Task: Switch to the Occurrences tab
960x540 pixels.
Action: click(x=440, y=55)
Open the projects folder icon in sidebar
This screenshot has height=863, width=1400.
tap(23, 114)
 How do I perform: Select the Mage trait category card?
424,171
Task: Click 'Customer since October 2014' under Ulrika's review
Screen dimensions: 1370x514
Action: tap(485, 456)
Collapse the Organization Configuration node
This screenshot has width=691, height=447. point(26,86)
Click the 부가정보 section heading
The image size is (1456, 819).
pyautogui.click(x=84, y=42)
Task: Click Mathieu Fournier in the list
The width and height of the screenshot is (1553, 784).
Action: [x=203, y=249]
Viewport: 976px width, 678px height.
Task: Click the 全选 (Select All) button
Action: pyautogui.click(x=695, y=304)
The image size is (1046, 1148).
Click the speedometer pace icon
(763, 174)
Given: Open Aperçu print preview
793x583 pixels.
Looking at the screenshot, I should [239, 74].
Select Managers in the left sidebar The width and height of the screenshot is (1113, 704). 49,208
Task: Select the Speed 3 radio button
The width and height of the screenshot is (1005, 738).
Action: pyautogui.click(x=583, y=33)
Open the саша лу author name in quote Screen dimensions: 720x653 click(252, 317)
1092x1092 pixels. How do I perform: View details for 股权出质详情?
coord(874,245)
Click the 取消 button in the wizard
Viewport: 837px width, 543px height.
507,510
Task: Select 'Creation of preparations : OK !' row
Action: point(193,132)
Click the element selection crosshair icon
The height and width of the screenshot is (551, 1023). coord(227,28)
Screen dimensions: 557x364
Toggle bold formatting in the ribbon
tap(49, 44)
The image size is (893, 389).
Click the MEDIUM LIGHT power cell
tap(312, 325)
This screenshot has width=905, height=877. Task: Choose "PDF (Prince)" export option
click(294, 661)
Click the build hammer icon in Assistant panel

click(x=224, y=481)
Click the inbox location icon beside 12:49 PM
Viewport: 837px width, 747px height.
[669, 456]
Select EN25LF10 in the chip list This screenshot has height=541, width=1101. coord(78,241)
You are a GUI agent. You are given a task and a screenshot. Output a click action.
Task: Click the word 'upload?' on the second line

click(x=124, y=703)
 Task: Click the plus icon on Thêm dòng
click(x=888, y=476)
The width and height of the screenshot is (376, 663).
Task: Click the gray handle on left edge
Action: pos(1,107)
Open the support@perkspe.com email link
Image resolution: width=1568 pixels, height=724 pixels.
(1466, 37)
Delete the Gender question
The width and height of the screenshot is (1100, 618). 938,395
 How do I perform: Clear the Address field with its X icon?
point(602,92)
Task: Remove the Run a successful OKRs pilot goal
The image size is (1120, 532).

▬▬▬▬▬▬▬▬▬▬

— REQUIREMENTS —
Copy the items above word for word, starting at the line containing "Task: Click Mathieu Fournier in the list" and ending at the line containing "Open the саша", with both of those lines included.

— RESULT —
Task: Click Mathieu Fournier in the list
The width and height of the screenshot is (1553, 784).
Action: [x=203, y=249]
Viewport: 976px width, 678px height.
Task: Click the 全选 (Select All) button
Action: pyautogui.click(x=695, y=304)
The image size is (1046, 1148).
Click the speedometer pace icon
(763, 174)
Given: Open Aperçu print preview
793x583 pixels.
Looking at the screenshot, I should [239, 74].
Select Managers in the left sidebar The width and height of the screenshot is (1113, 704). 49,208
Task: Select the Speed 3 radio button
The width and height of the screenshot is (1005, 738).
Action: pyautogui.click(x=583, y=33)
Open the саша лу author name in quote Screen dimensions: 720x653 click(252, 317)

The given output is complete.